We have ML 3 times in the past 2 weeks. That is an improvement. However, I don't know if she is just using that as a tool to placate me or not.

Last night, we had an argument over the time that the kids were going to bed. She had taken our youngest out for a day with just her. Our youngest goes to bed at 20:00 and they came walking in the door at 21:10. My wife then started to chastise me for not having the oldest in bed yet. Our oldest goes to bed at 20:30.

I had asked my oldest if she wanted to watch a movie with me, figuring that we could spend time together while my wife was out. I told my wife she had no reason to attack me for it. She was in violation of the very same rule that she was penalizing me for violating. If it was ok for them, then I shouldn't be listening to her attacking me over this.

I admit that I was ready to engage in a fight. I have turned the other cheek for so long that I feel she thinks I have no backbone. What triggered my anger was that when she had come back in from her day out, I saw she had removed her ring again. It appears that what she does is wear it around me and remove it when I am not with her.
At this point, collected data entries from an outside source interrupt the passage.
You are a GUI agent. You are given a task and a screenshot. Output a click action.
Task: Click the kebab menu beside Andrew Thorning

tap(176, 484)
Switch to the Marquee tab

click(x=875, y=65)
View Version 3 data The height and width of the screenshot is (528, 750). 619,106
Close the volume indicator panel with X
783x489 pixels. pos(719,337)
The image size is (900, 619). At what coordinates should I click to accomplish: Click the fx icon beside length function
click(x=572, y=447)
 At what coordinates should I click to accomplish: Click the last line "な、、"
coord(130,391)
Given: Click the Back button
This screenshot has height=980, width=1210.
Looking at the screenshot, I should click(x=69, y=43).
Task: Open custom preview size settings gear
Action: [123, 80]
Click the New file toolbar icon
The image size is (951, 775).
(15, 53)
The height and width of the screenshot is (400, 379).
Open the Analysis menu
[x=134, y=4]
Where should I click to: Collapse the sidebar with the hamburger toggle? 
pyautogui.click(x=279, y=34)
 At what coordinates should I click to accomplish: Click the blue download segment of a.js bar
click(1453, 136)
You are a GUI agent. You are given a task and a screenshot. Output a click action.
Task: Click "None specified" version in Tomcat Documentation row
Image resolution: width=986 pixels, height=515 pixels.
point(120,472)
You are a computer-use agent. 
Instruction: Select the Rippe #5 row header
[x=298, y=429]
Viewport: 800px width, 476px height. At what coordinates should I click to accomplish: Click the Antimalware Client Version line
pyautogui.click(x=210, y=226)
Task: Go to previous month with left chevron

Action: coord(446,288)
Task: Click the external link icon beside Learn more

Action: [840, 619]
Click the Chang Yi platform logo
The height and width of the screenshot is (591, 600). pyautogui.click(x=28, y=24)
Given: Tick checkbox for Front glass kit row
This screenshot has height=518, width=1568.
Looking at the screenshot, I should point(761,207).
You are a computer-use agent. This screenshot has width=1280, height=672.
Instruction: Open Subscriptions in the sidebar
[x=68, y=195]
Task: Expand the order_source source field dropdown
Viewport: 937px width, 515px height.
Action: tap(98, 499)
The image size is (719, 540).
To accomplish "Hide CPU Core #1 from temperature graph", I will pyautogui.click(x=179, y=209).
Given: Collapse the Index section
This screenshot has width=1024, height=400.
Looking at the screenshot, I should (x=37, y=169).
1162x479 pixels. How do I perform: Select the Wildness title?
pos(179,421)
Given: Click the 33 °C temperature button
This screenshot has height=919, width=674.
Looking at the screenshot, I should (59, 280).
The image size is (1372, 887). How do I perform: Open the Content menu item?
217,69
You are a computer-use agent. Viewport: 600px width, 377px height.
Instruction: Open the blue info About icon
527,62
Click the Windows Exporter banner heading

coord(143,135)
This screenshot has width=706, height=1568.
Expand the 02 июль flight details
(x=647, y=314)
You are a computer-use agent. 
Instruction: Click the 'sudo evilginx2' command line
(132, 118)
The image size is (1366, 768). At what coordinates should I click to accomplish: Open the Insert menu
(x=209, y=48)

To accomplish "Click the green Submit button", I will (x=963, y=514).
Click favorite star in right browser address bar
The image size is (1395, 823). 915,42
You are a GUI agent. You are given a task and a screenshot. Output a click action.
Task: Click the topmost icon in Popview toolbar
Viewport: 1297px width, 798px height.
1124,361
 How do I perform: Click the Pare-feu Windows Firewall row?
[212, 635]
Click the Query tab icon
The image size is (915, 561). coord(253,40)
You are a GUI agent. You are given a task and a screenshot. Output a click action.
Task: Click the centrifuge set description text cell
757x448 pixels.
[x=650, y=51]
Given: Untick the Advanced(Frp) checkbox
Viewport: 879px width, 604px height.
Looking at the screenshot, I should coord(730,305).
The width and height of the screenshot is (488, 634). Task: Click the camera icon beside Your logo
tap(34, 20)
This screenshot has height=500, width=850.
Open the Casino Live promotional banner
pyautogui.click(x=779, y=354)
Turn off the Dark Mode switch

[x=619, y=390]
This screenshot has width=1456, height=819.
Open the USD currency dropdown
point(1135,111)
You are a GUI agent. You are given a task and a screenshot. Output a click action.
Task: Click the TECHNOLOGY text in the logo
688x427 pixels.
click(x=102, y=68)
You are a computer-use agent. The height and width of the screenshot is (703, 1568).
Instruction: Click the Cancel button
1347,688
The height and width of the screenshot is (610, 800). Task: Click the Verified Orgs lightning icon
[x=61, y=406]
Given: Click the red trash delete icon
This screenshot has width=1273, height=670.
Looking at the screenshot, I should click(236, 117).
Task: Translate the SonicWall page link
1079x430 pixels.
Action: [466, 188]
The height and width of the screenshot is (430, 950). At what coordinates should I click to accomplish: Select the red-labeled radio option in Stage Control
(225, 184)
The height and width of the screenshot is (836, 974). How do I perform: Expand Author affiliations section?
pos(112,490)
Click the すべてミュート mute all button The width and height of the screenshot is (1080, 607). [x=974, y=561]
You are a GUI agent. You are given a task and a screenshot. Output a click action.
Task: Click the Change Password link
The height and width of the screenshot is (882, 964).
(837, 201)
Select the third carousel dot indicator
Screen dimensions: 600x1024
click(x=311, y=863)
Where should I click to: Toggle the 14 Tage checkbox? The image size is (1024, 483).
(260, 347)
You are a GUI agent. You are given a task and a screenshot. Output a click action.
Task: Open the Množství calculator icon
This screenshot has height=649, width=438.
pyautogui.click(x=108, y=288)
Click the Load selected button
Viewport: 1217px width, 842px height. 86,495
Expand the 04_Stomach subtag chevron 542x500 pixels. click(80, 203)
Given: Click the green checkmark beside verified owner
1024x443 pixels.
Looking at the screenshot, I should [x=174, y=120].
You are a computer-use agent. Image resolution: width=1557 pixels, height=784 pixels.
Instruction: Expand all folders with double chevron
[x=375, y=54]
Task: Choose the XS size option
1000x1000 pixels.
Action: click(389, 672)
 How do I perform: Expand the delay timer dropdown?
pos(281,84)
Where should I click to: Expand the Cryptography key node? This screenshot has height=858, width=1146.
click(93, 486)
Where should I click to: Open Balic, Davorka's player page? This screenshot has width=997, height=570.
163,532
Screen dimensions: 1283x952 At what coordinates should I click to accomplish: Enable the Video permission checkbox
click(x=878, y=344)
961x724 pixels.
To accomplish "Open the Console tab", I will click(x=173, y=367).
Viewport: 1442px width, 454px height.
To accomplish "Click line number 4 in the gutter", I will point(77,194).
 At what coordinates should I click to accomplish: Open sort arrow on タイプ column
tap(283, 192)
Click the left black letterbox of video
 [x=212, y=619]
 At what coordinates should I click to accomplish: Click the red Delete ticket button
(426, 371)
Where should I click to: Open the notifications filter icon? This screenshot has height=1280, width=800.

Within 10 minutes of coming home she had put it back on.

Obviously, her conduct erodes any trace of trust that I have in her. This past week, I have been VERY tempted to place keylogging software on her computer. She spends an inordinate amount of time on it and is always very nebulous about what she does there. She still doesn't share information about her her day's activities with me.

I have resisted every temptation that I have had. I HAVE been successful at this.

25's advice to GAL is the tool I need to use for this. 25 was also talking about how we all need to get to the point where we are ready to walk away ourselves.

I don't need any of this Sh!t. I'm ready to start living my life without her. I don't deserve this treatment and I certainly think I will be much better off without her if this is all I have to look forward to if we remain together.